Background: Foam rolling (FR) has been widely used with the intent to increase range of motion (ROM) before strength and power activities. At the moment, few studies have investigated practical strategies to control FR intensity. Purpose: The aim was to compare the effect (FR) intensity by different combinations of a smooth roller, grid roller, unilateral or bilateral rolling massage on the triceps suralis ROM, strength, muscle activation, and jump performance. Methods: Ten male (28±4 years, 175±5 cm, 81±13 kg) and ten female (29±4 years, 163±5 cm, 66±10 kg) recreationally trained performed two sessions of data collection that compared 4 combinations of rolling surface and technique: unilateral smooth roller (US), bilateral smooth roller (BS), unilateral grid roller (UG), and bilateral grid roller (BG).

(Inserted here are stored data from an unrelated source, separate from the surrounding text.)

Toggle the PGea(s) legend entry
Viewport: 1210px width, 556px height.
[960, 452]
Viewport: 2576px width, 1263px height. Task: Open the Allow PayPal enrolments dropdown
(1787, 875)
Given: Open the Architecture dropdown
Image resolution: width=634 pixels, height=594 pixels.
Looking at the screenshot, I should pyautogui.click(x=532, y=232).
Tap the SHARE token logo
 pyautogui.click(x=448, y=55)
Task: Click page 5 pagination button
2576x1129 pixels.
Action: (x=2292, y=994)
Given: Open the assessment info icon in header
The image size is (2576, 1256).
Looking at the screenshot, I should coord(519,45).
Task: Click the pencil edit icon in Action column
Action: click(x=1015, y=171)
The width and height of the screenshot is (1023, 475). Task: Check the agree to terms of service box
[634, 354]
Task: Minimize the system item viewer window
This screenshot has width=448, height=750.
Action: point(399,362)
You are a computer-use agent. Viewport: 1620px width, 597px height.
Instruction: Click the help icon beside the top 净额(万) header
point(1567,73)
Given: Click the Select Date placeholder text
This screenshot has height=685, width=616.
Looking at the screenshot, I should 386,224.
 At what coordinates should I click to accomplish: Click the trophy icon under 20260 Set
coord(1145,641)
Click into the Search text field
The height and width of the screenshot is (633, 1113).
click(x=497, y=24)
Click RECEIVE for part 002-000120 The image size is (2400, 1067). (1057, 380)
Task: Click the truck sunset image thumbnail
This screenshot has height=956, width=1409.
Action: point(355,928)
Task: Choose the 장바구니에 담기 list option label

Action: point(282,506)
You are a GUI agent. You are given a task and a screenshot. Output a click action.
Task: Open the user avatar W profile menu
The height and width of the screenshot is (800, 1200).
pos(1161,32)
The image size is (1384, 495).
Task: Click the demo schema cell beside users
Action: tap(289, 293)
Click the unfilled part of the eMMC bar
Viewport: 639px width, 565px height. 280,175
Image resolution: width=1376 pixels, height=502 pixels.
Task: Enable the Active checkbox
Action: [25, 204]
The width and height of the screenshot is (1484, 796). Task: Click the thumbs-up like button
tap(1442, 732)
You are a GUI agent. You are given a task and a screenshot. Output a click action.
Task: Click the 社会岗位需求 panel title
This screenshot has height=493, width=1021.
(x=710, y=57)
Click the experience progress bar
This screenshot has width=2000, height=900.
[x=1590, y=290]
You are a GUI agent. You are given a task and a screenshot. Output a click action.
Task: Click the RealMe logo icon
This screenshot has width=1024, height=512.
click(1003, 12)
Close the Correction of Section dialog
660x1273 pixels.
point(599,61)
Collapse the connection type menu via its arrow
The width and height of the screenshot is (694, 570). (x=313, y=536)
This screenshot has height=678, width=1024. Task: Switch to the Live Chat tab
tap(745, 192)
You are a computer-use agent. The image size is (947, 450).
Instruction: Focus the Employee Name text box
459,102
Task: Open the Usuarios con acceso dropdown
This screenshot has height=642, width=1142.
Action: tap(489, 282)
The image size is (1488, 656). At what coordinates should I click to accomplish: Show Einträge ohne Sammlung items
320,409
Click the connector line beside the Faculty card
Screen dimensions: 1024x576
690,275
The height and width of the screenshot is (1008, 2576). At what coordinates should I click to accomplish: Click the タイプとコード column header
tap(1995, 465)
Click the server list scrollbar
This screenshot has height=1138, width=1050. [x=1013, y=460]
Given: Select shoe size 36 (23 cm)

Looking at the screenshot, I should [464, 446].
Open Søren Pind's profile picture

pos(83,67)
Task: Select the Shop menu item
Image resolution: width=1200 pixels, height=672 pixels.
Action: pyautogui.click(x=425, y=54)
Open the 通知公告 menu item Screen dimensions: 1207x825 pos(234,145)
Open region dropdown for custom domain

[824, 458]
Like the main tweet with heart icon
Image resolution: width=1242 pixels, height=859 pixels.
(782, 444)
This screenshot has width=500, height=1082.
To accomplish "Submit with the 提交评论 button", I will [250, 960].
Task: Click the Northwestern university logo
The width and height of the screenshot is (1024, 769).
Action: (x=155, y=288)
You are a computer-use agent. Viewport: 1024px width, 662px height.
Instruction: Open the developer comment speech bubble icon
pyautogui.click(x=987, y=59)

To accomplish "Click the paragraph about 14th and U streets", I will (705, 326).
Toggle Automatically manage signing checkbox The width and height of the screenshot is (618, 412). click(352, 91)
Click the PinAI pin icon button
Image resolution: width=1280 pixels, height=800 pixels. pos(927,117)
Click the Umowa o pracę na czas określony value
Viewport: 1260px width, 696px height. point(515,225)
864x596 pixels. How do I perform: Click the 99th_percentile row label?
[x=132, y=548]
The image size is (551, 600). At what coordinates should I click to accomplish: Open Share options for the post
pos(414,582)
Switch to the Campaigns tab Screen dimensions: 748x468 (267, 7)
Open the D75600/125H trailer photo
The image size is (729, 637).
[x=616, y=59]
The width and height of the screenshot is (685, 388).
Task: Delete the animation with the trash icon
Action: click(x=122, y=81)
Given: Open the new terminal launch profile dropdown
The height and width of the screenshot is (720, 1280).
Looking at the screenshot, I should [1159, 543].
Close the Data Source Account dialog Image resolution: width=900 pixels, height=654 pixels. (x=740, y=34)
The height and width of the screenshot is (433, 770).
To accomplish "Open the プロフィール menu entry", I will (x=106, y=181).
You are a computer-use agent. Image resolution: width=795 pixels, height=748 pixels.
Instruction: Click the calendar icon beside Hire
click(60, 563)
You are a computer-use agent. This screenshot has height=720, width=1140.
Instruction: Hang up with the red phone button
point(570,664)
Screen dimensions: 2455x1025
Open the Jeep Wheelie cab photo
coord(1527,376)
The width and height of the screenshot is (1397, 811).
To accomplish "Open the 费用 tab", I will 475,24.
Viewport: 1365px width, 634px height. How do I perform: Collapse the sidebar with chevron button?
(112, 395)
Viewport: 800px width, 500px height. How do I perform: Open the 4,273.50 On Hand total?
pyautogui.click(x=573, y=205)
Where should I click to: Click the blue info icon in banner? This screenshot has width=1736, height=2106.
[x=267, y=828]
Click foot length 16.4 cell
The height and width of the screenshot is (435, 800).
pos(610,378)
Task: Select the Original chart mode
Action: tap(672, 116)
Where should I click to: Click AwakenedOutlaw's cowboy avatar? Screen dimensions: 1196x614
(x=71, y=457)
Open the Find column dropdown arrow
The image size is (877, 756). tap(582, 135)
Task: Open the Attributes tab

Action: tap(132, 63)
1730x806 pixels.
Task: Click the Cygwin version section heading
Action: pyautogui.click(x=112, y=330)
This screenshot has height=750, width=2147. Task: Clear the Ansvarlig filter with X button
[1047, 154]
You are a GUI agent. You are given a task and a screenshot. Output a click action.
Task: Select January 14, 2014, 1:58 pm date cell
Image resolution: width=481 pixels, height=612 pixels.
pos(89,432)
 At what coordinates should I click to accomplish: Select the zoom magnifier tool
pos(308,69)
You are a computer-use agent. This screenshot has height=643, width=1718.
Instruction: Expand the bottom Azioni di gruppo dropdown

During all conditions, the triceps suralis was rolled for 2 sets of 60 s with 60 s of rest between sets. Rate of perceived pain (RPP) after the rolling protocol; peak force during a maximal voluntary isometric contraction (MVIC) (PF), muscle activation during a MVIC, and unilateral drop jump (UDJ) performance were measured before and after each condition. Results: The greatest RPP was reported in UG condition and the lowest RPP was reported in BS condition. All conditions increased ankle ROM to the same extent without subsequent effect on PF, muscle activity UDJ height, and UDJ contact time. Our data indicate that FR using different combinations of surface pattern and rolling techniques increased ankle ROM without a subsequent effect on drop jump performance, triceps suralis strength, and activation. Conclusion: In conclusion, practitioners could be encouraged to perform FR with mild discomfort and use a bilateral technique to save time.
 Keywords: Flexibility, self-myofascial release, electromyography, force, strength.